Data extract:
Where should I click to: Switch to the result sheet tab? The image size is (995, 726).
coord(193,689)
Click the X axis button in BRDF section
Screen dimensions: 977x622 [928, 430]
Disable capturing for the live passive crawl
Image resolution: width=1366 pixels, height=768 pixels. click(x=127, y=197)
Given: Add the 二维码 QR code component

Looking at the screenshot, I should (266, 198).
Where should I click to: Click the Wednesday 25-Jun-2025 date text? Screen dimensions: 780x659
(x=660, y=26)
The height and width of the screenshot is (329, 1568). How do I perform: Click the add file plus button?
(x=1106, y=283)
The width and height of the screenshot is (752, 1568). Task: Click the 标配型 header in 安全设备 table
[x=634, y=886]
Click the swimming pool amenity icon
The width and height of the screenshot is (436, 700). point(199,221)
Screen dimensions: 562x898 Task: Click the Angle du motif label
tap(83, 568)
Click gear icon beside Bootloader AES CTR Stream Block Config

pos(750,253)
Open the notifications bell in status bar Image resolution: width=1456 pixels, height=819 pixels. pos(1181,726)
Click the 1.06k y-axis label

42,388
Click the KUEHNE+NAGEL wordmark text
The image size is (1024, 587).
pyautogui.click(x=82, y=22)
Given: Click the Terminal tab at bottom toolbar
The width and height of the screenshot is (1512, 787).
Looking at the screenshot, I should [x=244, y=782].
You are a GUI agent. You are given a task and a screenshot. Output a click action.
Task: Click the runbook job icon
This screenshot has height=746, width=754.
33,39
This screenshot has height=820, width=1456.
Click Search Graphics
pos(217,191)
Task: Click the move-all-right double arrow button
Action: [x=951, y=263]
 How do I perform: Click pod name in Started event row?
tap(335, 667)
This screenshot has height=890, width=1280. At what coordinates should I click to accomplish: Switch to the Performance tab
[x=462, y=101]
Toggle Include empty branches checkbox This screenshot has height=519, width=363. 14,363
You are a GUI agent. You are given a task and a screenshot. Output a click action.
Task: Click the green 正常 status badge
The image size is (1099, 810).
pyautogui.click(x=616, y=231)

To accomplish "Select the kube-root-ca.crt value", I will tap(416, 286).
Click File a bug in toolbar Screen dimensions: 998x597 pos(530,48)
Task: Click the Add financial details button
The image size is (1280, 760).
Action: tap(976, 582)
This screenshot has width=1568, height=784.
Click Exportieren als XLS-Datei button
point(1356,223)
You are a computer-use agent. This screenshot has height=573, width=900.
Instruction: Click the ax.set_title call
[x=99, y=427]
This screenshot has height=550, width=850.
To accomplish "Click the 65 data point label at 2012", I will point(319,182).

Task details:
Reproduce the entries above verbatim, starting at their first line and ending at the line that contains "tap(335, 667)", with both of those lines included.

Response to this exercise:
Where should I click to: Switch to the result sheet tab? The image size is (995, 726).
coord(193,689)
Click the X axis button in BRDF section
Screen dimensions: 977x622 [928, 430]
Disable capturing for the live passive crawl
Image resolution: width=1366 pixels, height=768 pixels. click(x=127, y=197)
Given: Add the 二维码 QR code component

Looking at the screenshot, I should (266, 198).
Where should I click to: Click the Wednesday 25-Jun-2025 date text? Screen dimensions: 780x659
(x=660, y=26)
The height and width of the screenshot is (329, 1568). How do I perform: Click the add file plus button?
(x=1106, y=283)
The width and height of the screenshot is (752, 1568). Task: Click the 标配型 header in 安全设备 table
[x=634, y=886]
Click the swimming pool amenity icon
The width and height of the screenshot is (436, 700). point(199,221)
Screen dimensions: 562x898 Task: Click the Angle du motif label
tap(83, 568)
Click gear icon beside Bootloader AES CTR Stream Block Config

pos(750,253)
Open the notifications bell in status bar Image resolution: width=1456 pixels, height=819 pixels. pos(1181,726)
Click the 1.06k y-axis label

42,388
Click the KUEHNE+NAGEL wordmark text
The image size is (1024, 587).
pyautogui.click(x=82, y=22)
Given: Click the Terminal tab at bottom toolbar
The width and height of the screenshot is (1512, 787).
Looking at the screenshot, I should [x=244, y=782].
You are a GUI agent. You are given a task and a screenshot. Output a click action.
Task: Click the runbook job icon
This screenshot has height=746, width=754.
33,39
This screenshot has height=820, width=1456.
Click Search Graphics
pos(217,191)
Task: Click the move-all-right double arrow button
Action: [x=951, y=263]
 How do I perform: Click pod name in Started event row?
tap(335, 667)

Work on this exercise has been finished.